Sudan Archives @ QMU, Glasgow, 6 Dec
Bringing her Gadget Girl persona and new album The BPM to Glasgow, watching Sudan Archives feels like witnessing the future of music
Sudan Archives, aka Brittney Parks, is an artist of multitudes. A lifelong “violin nerd” (Parks taught herself to play by ear as a child) with a punk ethos who has never shied away from blazing her own path, she breaks rigid confines, finding synergies across genre and form. In past reflections on the violin she has noted that it is "such a serious instrument in a western concert setting... but in so many other places in the world it brings the party.”

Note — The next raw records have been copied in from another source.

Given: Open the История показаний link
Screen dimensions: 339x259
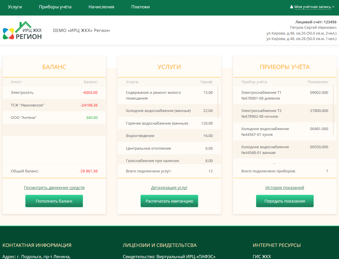Looking at the screenshot, I should [x=285, y=188].
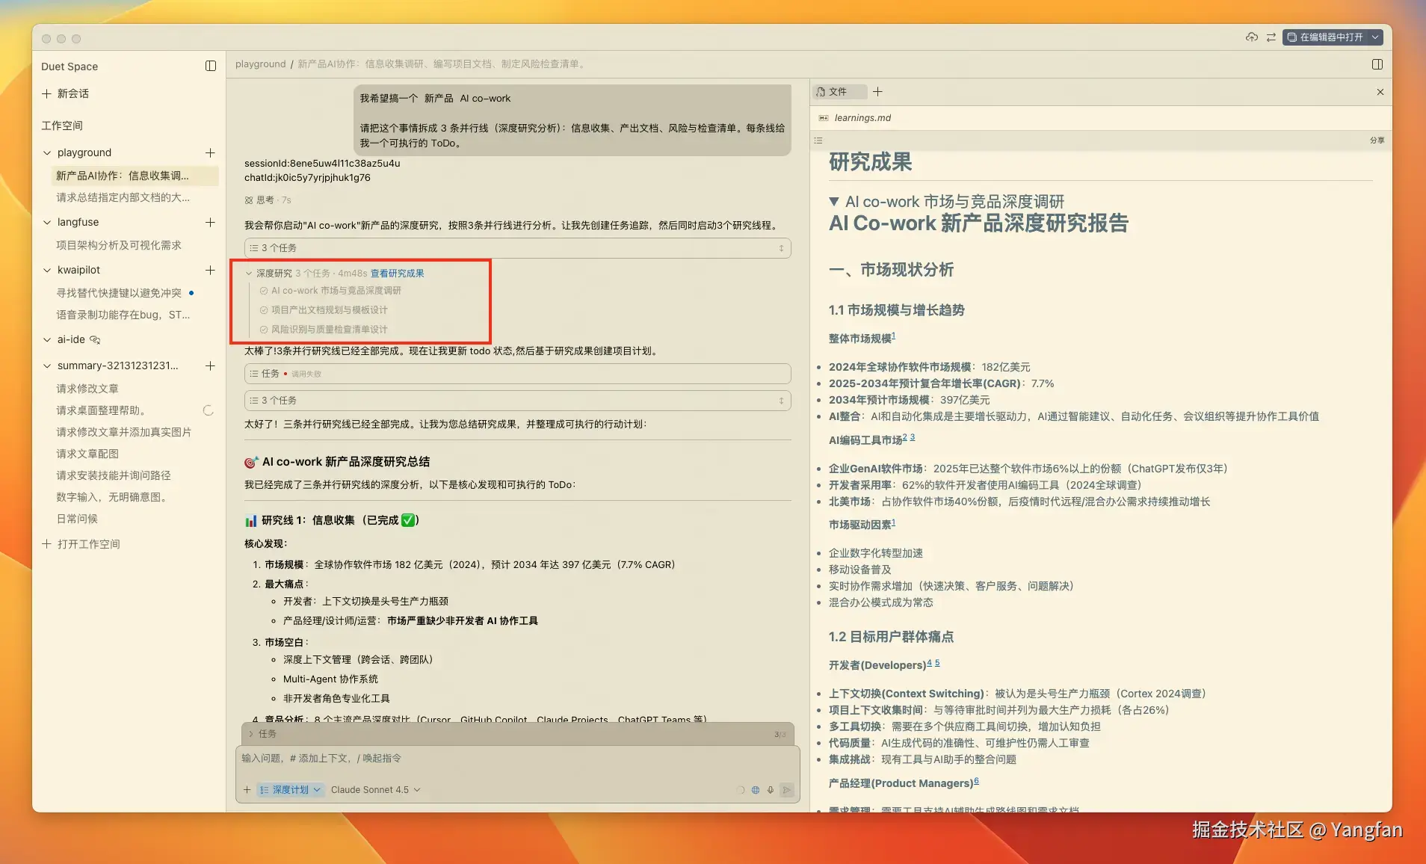The width and height of the screenshot is (1426, 864).
Task: Expand the 任务 progress bar above input
Action: [x=517, y=734]
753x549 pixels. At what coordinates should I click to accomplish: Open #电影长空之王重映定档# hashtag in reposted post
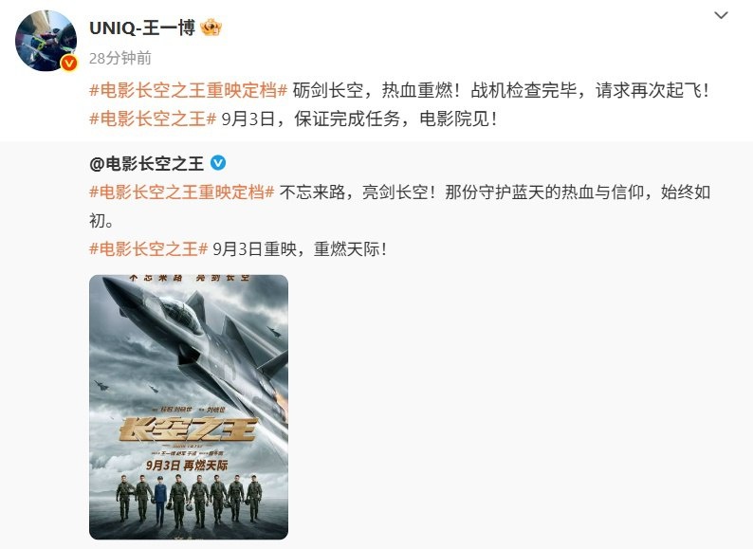[181, 192]
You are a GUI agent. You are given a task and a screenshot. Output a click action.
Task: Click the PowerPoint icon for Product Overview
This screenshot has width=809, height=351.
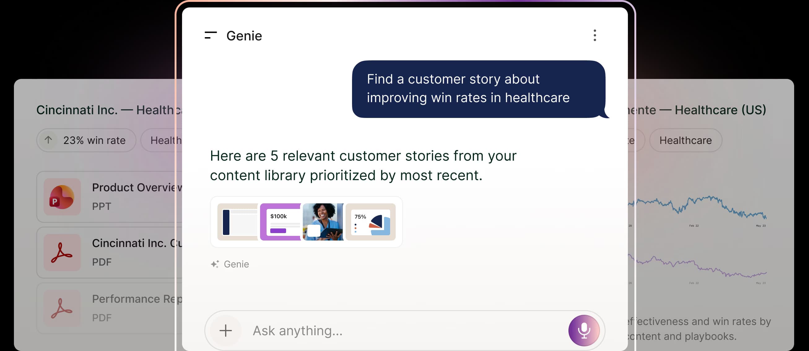pos(62,197)
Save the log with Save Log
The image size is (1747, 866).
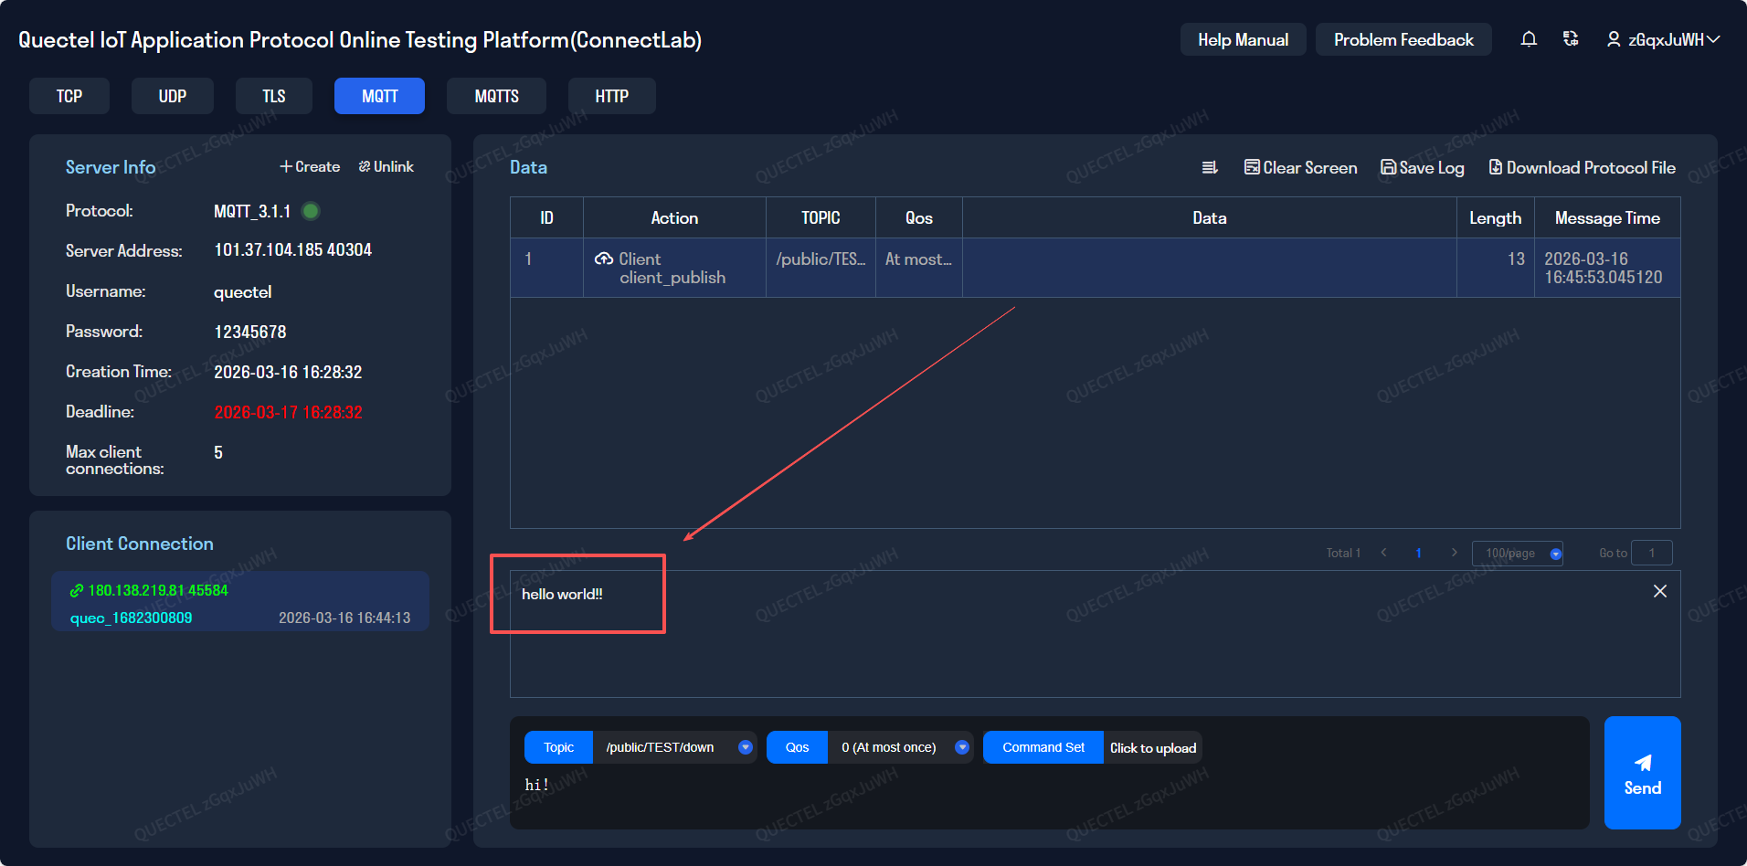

Tonight Parks shows us exactly what she means. Wires descend in the background in a techno-dystopia dreamscape; she climbs a platform wielding her violin bow, a sword. Bass reverberating, she jolts the violin and every gaze in the room is fixed on her. Parks fills the stage and the room with such magnetic presence and boundless energy that make it almost easy to forget tonight’s set is a one-woman performance.
Throughout the set she switches between delivering the Detroit, Chicago and experimental house mixes at the heart of her third record The BPM. There are effortless vocals interluded with swaggering rap; dance and movement; drumming with fervour; and strumming, plucking and brandishing her violin, a totem of power in her dexterous hands.

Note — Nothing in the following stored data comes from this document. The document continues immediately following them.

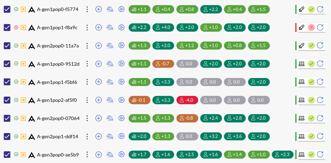Select the A-gen2pop0-07064 model name

click(x=58, y=118)
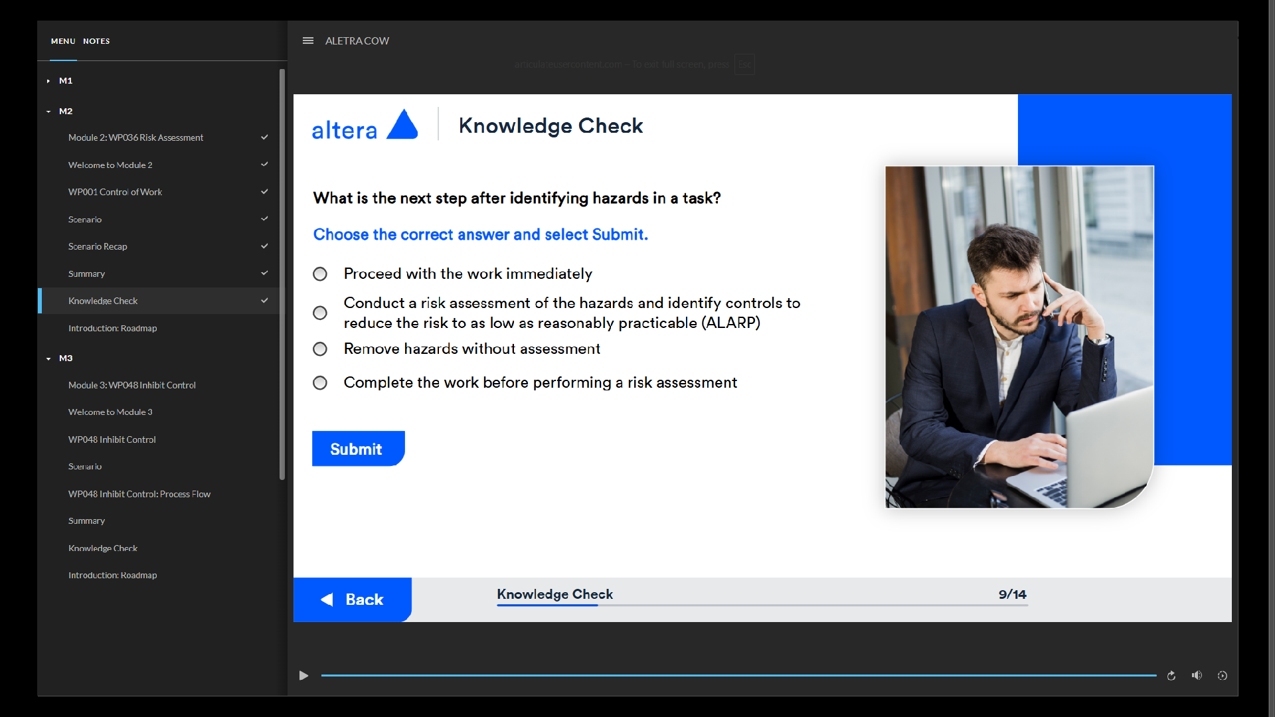Click the Submit button
This screenshot has height=717, width=1275.
click(357, 449)
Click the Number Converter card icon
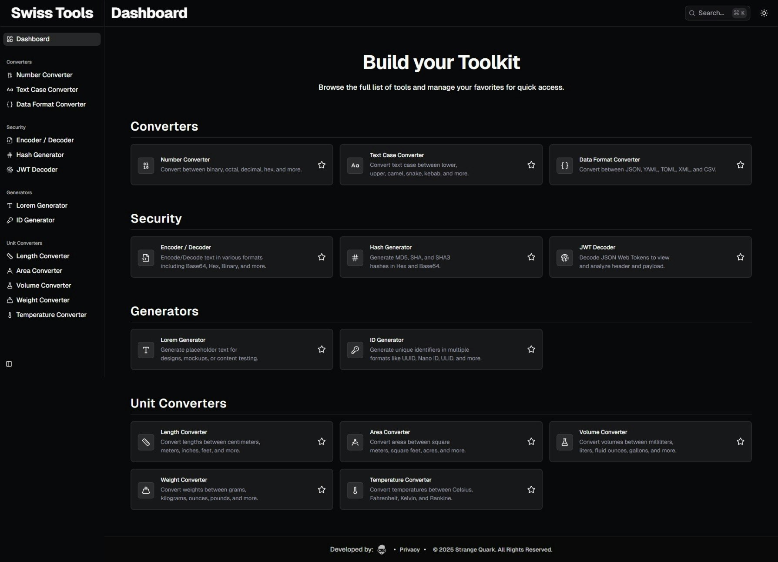Screen dimensions: 778x562 146,165
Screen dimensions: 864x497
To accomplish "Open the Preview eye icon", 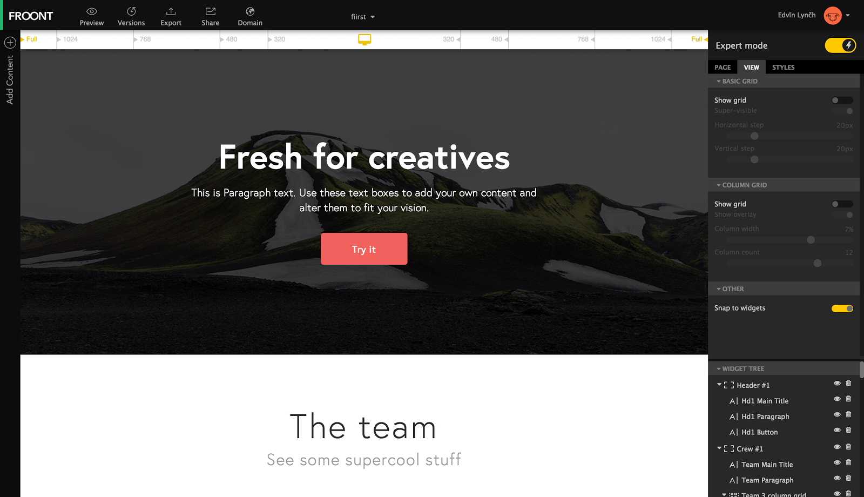I will pyautogui.click(x=92, y=11).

The BPM’s central persona of Gadget Girl could be interpreted as an exaggerated alter-ego of Parks', her multi-instrumentalist prowess reimagined as the gadgets in her arsenal. It’s exciting watching her come to life on stage: the pounding energy lighting up the intimate dancefloor in an endless futuristic rave. “Where my freaks at?!” she cries out at one point, the audience gladly cooperating to let her know – right here! It’s particularly fun witnessing Sudan Archives tracks from her previous bodies of work reinterpreted through Gadget Girl’s particular brand of unapologetic intensity.

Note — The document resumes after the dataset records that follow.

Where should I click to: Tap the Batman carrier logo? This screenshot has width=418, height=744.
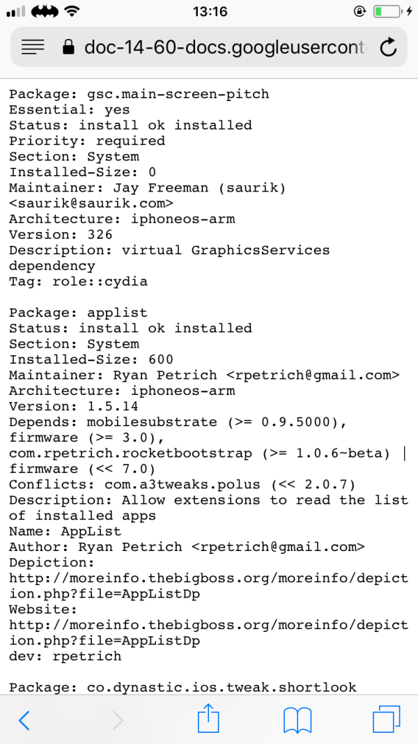tap(42, 12)
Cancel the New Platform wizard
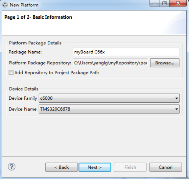The height and width of the screenshot is (180, 189). (166, 167)
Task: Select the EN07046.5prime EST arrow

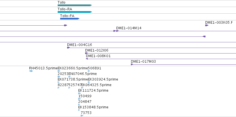Action: [x=70, y=77]
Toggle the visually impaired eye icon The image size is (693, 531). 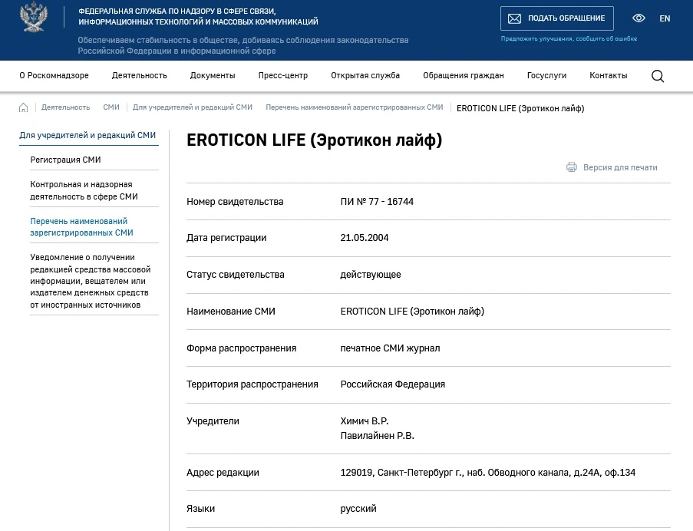pos(639,18)
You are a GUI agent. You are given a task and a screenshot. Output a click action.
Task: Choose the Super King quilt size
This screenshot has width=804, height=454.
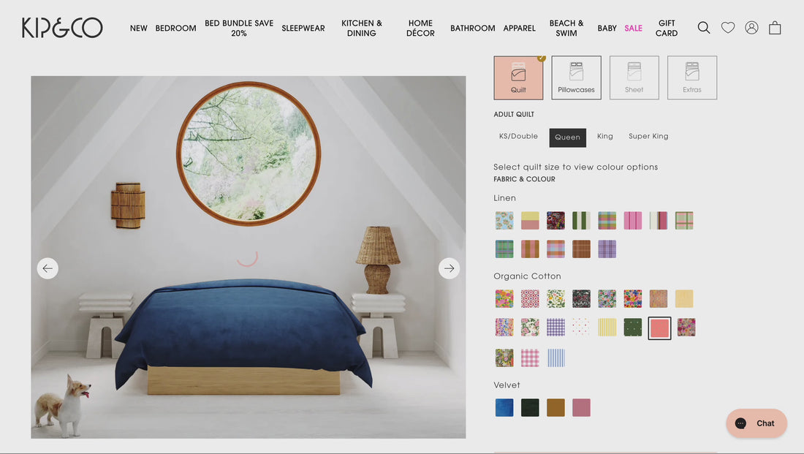[x=648, y=137]
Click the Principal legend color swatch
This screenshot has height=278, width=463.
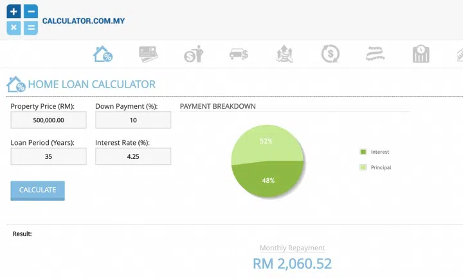click(363, 167)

Towards the close, fan favourite Selfish Soul comes as a celebration of communal joy, the warm acoustics providing light amidst grounding electronic heaviness. The celebration continues as Parks treats us to an impromptu Irish jig with her violin, before playing us out with a rousing house-heavy encore of THE NATURE OF POWER and THE BPM. The musical craftsmanship and boundary-blurring ingenuity on display tonight is undeniable: we’re witnessing the future of music, and Sudan Archives can take us there.